Sevgili Gecem, soru mu şimdi bu?
Çenenin bile ziynet olup olmadığını yıllardır tartışan bir cemiyetten beliklerini aşağıya kadar sallandırmalarını nasıl beklersiniz?
Ayet "ziynetlerinizi örtün" diye emrettiğinden bu ziynet meselesi çok tartışılmaktadır İslam camiasında.
Bazıları kadınların el, yüz ve ayakları hariç diğer yerleri ziynettir der, bazıları gözler hariç tüm yüzü ziynet kavramı içine sokar. Yüzde sadece çeneyi ziynet sayan akım(!)lar da var.

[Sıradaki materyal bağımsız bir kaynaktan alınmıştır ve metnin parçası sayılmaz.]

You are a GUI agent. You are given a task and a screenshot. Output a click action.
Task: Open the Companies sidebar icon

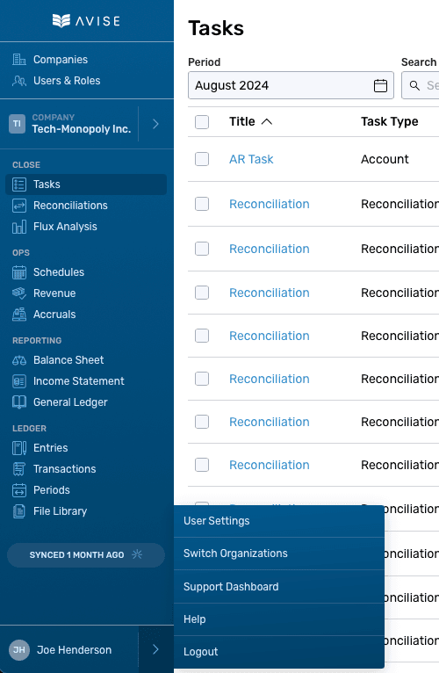click(19, 60)
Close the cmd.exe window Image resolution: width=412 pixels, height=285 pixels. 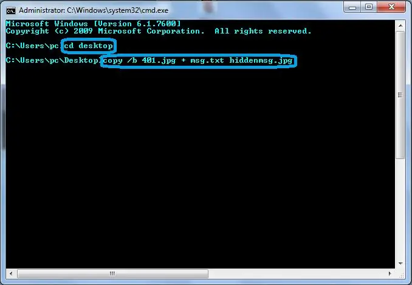[x=391, y=7]
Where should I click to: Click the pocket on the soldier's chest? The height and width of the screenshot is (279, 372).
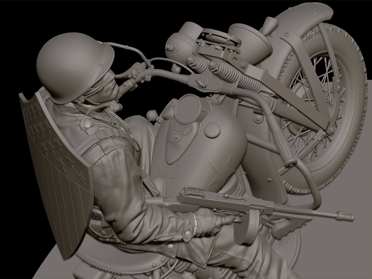[87, 126]
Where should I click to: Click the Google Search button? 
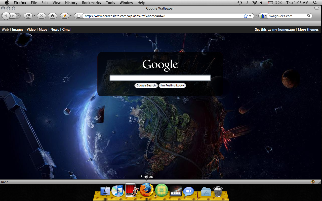(x=146, y=85)
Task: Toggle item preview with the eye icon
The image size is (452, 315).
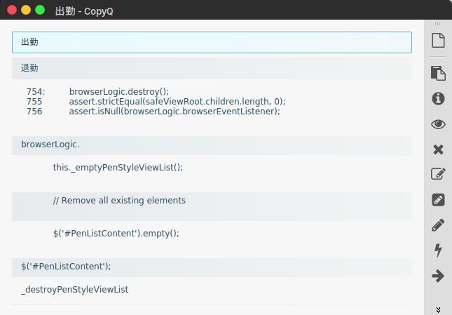Action: point(438,124)
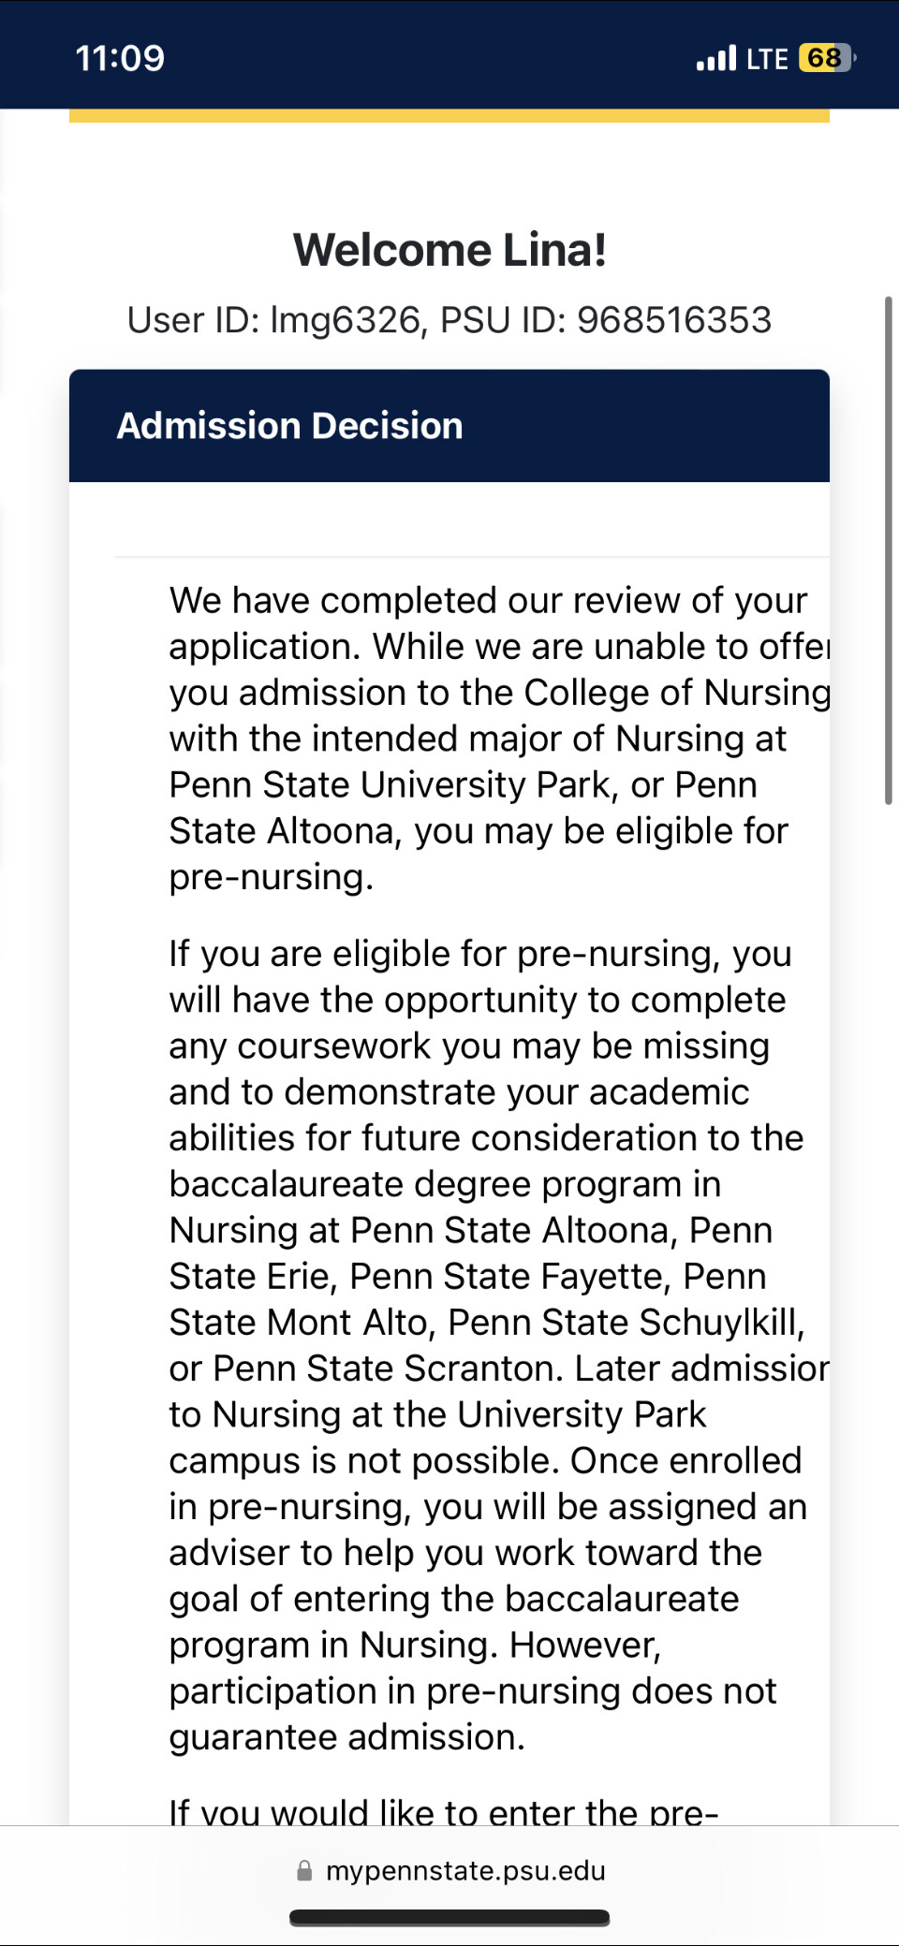Tap the yellow bar under the status bar
899x1946 pixels.
click(450, 116)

Afganistan'ın burkasına bakılırsa orada ziynet gözler de dahil tüm vücut olmalı. Eli pazarda para uzatırken göründü diye kadını pazarcıların dövdüğüne ilişkin bir haber okumuştum geçen yıllarda...
Yani olay bir tutam saçın görünüp görünmemesinde mi düğümleniyor?
Ben bu soruyu "geleneksel başörtüsü" ile "türban" arasında yasak açısından bir fark olup olmadığını anlamak için sormuştum.
Bir tutam saç göründüğünde kıyafet kamusal alana uygun hale geliyor, aynı kıyafet ile saçın teli bile görünmezse kamusal alana uygun olamıyor. (mu?)
Türban yasağından yana olan kişiler bu konuda kesin ve net açıklamalar yapsa iyi olacak.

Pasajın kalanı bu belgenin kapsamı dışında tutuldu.